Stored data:
╭──
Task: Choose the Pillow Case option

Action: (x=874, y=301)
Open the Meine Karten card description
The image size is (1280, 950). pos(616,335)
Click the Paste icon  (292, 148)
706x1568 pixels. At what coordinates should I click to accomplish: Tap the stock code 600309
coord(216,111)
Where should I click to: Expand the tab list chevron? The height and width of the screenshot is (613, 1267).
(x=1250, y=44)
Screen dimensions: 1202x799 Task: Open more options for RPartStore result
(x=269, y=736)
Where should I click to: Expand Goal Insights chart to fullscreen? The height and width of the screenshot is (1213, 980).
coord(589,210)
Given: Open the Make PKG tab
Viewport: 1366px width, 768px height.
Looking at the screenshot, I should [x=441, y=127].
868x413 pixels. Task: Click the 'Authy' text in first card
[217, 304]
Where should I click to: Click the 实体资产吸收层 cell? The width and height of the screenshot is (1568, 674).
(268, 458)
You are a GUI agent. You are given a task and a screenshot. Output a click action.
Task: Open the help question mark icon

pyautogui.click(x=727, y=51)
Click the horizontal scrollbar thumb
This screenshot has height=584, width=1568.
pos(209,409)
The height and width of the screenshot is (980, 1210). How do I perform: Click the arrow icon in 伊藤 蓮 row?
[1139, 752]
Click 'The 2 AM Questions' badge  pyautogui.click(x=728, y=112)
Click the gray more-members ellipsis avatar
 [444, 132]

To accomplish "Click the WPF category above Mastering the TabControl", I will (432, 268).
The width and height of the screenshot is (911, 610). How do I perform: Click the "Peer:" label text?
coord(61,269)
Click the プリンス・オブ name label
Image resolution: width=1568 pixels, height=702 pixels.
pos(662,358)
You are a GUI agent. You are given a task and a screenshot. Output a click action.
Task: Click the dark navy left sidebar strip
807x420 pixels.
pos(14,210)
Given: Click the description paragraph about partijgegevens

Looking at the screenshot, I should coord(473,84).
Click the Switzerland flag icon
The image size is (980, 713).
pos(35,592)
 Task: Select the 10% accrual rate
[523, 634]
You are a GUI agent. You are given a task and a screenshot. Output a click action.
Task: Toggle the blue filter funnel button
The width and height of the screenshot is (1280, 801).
╰──
** WORK INSTRUCTION **
Every record must appear in the answer exactly as it does above.

** EXPECTED OUTPUT **
Task: Choose the Pillow Case option

Action: (x=874, y=301)
Open the Meine Karten card description
The image size is (1280, 950). pos(616,335)
Click the Paste icon  (292, 148)
706x1568 pixels. At what coordinates should I click to accomplish: Tap the stock code 600309
coord(216,111)
Where should I click to: Expand the tab list chevron? The height and width of the screenshot is (613, 1267).
(x=1250, y=44)
Screen dimensions: 1202x799 Task: Open more options for RPartStore result
(x=269, y=736)
Where should I click to: Expand Goal Insights chart to fullscreen? The height and width of the screenshot is (1213, 980).
coord(589,210)
Given: Open the Make PKG tab
Viewport: 1366px width, 768px height.
Looking at the screenshot, I should [x=441, y=127].
868x413 pixels. Task: Click the 'Authy' text in first card
[217, 304]
Where should I click to: Click the 实体资产吸收层 cell? The width and height of the screenshot is (1568, 674).
(268, 458)
You are a GUI agent. You are given a task and a screenshot. Output a click action.
Task: Open the help question mark icon

pyautogui.click(x=727, y=51)
Click the horizontal scrollbar thumb
This screenshot has height=584, width=1568.
pos(209,409)
The height and width of the screenshot is (980, 1210). How do I perform: Click the arrow icon in 伊藤 蓮 row?
[1139, 752]
Click 'The 2 AM Questions' badge  pyautogui.click(x=728, y=112)
Click the gray more-members ellipsis avatar
 [444, 132]

To accomplish "Click the WPF category above Mastering the TabControl", I will (432, 268).
The width and height of the screenshot is (911, 610). How do I perform: Click the "Peer:" label text?
coord(61,269)
Click the プリンス・オブ name label
Image resolution: width=1568 pixels, height=702 pixels.
pos(662,358)
You are a GUI agent. You are given a task and a screenshot. Output a click action.
Task: Click the dark navy left sidebar strip
807x420 pixels.
pos(14,210)
Given: Click the description paragraph about partijgegevens

Looking at the screenshot, I should coord(473,84).
Click the Switzerland flag icon
The image size is (980, 713).
pos(35,592)
 Task: Select the 10% accrual rate
[523, 634]
You are a GUI agent. You are given a task and a screenshot. Output a click action.
Task: Toggle the blue filter funnel button
The width and height of the screenshot is (1280, 801).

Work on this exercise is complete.